The underlying idea is to sell the plane “as a piece of communications equipment, really. It’s a tool to increase the productivity of key people.”

With such high stakes, believability and integrity play important roles. They are at the core of Taylor’s view of selling, which consists of three fundamental elements: “You’ve got to work a little harder than the next guy, be honest, and back up what you sell.”

Self-trained in selling, Taylor has nonetheless refined his methods over the years. He has enrolled in a few seminars, and found them helpful. By and large, though, he sees “a certain type of personality” as essential for sales success, one with “a lot of drive. You also have to like people, and you have to know when to ask for the order.”

An easy-going, deliberate man, Taylor describes himself as competitive, and that quality carries over into his personal life. A top-notch skeet shooter, he frequently looks up the local gun club when out of town and loses few chances to compete. Besides skeet, he enjoys hunting in the fall and swims every day.

“I used to fly a lot, too, but that’s too expensive,” he adds.

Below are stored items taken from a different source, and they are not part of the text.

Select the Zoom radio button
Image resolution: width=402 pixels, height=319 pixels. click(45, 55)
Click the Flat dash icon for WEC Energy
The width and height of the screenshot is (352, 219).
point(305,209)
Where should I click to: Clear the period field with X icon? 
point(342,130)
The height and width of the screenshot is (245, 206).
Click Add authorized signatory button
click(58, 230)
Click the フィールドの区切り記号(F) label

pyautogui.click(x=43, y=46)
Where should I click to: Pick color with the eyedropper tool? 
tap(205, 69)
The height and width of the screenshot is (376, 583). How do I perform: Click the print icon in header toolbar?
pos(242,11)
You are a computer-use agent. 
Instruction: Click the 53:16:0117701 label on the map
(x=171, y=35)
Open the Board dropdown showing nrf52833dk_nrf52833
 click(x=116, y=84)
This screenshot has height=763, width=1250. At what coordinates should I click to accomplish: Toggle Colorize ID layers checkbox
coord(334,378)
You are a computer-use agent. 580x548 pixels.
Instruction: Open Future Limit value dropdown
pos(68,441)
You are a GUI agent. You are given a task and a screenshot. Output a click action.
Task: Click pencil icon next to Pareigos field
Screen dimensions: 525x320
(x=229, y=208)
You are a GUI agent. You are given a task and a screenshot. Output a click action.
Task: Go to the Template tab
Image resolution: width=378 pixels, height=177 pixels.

A family man, Taylor and his wife, Peg, have been married 36 years and have four children, ages 27 to 35. His youngest son has also gone into the aircraft business, working for Sikorsky.

Taylor is up early every day, at work in his office in Westport by 4 a.m. He likes that time of day, finding he can get a lot accomplished when it is quiet, often making calls to Europe, where it is later, and planning his schedule for the day.

Besides his responsibilities marketing the Challenger, he and his people spend a lot of time at the plant in Montreal, working with engineers and design experts to help improve the airplane and make sure it is what consumers want. He notes that direct feedback from sales to engineering is essential to ensure that buyers are satisfied and that operational problems that develop in the field are correctly promptly and efficiently.

Taylor is also in charge of maintenance and service operations for Challenger. “We have service centers that support Challenger exclusively in Hartford, Conn. and Munich, Germany. One is planned in Houston as soon as the traffic warrants. Service is a part of marketing,” he emphasizes.

Jim Taylor thrives on his work, but it isn’t money or being at the top that fuels his drive. Asked his definition of success, he replied:

“A lot more than money. The satisfaction of doing a job well and recognition for doing it properly – better than anyone else.”

“I’ve been fortunate enough to find and select the right people to help me get the job done. They all enjoy what they’re doing, as do I. Remember: Nothing ever happens until somebody sells something. You can usually make what you have sold, but you can’t always sell what you have made.”